**TEXT PROVIDED:**
• • • • •

As the children’s storybook goes, “If You Give a Mouse a Cookie” you open yourself up to a cascade of unintended side effects.

For Father’s Day my wife, Kim, got me a new gas grill. I find it interesting that she firmly insists it was a “Father’s Day” gift to me despite fact that she got it on Mother’s Day weekend and that she is the primary person who has issues with our current gas grill. For the record, our current grill was purchased at a garage sale for $10 about a decade ago and last summer a horde of hornets decided to build their home under its front panel.

As can be imagined, this made for some fun times cooking out as the hornets were not happy when their home would heat up. I perfected the flip and dash method of grilling where I would quickly rush my grilling before closing the lid and retreating to safety.

Kim’s answer to this was to invest in high powered hornet killing spray and turn our front deck into a hornet death zone. When it comes to biting or stinging pests, Kim is not very tolerant and operates under the motto that if one can of toxic spray is good, two are better.

Beyond Kim’s one-woman crusade against hornets, our grill has been on its last legs for a while. I admit I have been eyeing up potential replacements, becoming seduced by the sweeping curves and impressively sized grates of the newer models. However, the frugal part of me was hoping to milk out another season or maybe just invest in some under the hood work to keep the old reliable grill going.

The grill Kim ended up purchasing is fairly basic. My dreams of owning a wood-pellet fueled Traeger or combination charcoal/gas models with built in smoker will remain just that. For the amount of actual grilling we do, the more basic model will work just fine and just as long as I don’t overcook her brats Kim will be happy. That last part is most important.

• • • • •

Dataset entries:
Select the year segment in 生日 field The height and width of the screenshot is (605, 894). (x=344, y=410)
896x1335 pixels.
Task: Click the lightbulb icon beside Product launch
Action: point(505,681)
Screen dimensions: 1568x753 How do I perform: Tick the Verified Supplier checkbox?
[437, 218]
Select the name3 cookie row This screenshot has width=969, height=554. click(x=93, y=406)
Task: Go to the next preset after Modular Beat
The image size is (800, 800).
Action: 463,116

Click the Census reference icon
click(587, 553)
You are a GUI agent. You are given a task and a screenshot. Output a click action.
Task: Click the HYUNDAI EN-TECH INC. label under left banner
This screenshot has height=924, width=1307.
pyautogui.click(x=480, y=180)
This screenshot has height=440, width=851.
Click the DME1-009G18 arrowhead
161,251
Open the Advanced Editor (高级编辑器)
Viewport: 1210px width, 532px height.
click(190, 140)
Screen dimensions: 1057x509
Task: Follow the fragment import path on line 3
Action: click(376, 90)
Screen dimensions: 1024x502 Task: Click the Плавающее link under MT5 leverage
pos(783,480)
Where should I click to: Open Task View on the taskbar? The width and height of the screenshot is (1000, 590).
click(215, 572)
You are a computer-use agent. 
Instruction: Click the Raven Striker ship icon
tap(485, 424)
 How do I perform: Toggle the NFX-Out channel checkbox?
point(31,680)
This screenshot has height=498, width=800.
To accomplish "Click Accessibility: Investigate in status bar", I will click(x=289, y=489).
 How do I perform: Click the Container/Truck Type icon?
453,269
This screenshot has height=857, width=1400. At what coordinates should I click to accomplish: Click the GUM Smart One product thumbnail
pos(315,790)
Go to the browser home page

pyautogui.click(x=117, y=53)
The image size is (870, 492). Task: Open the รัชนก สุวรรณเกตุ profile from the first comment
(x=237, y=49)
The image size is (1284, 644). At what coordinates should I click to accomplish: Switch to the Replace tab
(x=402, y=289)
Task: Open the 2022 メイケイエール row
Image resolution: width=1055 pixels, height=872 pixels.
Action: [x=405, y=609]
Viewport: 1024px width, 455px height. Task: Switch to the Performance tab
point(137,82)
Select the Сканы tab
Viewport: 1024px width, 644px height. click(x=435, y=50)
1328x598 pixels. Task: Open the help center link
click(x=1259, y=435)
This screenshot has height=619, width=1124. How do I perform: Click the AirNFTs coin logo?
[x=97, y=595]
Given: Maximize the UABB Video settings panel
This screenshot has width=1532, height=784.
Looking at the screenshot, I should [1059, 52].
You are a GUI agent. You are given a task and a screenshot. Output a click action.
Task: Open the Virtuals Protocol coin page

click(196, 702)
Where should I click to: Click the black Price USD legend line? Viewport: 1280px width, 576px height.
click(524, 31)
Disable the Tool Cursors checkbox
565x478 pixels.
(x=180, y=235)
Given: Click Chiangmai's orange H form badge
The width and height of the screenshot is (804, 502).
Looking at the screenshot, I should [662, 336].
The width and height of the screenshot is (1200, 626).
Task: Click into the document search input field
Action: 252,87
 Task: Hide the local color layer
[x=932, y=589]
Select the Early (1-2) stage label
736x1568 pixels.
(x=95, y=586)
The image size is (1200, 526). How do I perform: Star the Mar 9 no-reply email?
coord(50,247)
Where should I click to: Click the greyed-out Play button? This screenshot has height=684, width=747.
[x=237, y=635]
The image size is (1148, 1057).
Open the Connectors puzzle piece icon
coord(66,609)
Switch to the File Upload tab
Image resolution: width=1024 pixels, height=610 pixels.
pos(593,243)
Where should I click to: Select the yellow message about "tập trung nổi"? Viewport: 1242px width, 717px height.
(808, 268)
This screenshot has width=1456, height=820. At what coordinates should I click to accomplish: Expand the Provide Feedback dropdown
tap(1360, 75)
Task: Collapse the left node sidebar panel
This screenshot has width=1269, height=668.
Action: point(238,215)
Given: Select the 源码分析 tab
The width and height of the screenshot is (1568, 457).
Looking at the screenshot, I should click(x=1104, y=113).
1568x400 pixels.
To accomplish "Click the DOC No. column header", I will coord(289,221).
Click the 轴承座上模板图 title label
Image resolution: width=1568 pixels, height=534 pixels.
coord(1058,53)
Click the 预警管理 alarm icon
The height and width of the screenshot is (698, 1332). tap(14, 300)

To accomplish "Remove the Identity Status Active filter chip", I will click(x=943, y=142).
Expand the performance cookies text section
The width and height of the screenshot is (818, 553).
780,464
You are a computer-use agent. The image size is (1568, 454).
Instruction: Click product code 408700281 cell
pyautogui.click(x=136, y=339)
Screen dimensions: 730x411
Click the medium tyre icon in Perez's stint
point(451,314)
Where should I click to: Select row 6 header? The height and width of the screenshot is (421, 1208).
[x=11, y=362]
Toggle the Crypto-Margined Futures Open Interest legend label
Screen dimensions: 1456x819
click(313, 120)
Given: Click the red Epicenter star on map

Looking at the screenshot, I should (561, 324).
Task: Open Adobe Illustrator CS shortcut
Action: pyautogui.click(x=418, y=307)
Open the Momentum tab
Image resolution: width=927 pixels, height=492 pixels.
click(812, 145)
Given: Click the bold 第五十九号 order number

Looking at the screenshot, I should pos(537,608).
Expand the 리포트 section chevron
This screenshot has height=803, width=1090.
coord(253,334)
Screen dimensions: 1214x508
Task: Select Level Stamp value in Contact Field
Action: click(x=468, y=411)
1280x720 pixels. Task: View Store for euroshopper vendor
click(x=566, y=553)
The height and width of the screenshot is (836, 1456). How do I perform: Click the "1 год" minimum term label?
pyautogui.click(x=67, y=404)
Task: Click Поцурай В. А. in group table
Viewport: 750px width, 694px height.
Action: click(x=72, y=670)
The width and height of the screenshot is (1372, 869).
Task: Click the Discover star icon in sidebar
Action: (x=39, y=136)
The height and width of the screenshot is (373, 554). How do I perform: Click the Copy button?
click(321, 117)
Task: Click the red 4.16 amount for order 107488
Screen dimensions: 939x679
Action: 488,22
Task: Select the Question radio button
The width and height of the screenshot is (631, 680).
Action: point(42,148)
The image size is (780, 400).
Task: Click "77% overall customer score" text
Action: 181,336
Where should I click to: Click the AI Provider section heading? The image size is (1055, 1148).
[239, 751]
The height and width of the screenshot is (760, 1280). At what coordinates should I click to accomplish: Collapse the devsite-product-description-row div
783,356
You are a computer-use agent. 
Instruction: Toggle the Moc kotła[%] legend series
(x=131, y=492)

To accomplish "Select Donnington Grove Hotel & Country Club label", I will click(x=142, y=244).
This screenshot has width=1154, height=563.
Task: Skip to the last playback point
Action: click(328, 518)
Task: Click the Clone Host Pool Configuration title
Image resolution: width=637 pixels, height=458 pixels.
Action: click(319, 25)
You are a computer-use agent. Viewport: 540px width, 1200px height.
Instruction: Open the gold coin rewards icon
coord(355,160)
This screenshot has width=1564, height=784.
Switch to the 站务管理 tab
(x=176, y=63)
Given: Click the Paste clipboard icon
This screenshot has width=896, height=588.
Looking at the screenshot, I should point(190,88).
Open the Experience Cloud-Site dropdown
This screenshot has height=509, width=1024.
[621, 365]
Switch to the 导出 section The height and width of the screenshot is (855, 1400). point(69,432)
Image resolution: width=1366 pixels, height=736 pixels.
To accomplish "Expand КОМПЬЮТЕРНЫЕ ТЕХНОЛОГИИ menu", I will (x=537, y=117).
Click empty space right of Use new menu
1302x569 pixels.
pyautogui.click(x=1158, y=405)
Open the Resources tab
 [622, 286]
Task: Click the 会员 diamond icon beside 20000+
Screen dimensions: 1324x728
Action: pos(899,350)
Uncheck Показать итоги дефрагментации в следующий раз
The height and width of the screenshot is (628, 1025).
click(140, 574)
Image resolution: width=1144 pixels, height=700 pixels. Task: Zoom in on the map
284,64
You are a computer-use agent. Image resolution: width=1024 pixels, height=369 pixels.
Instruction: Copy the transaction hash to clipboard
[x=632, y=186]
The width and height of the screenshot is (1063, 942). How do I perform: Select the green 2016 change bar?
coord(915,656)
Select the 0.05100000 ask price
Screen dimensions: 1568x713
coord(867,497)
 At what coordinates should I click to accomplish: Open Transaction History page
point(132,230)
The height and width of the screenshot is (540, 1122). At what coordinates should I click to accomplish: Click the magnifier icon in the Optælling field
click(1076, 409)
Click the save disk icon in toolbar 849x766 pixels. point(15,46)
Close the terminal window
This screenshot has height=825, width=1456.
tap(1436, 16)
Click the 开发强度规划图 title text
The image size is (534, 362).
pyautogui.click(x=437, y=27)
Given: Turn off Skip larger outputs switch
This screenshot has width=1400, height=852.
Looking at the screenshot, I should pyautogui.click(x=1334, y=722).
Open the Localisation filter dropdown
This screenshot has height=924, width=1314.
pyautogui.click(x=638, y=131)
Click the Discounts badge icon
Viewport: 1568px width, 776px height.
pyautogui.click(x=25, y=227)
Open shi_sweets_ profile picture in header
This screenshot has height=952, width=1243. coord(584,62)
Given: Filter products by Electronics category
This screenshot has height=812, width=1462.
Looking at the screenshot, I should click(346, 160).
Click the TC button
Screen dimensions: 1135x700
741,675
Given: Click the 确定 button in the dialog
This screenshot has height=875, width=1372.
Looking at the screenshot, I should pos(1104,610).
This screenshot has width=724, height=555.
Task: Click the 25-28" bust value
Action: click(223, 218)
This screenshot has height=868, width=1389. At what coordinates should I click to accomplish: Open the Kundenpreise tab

• • • • •

**TASK GOAL:** In the essay about the new grill, how much was paid for the old grill at the garage sale?

**YOUR SOLUTION:** $10.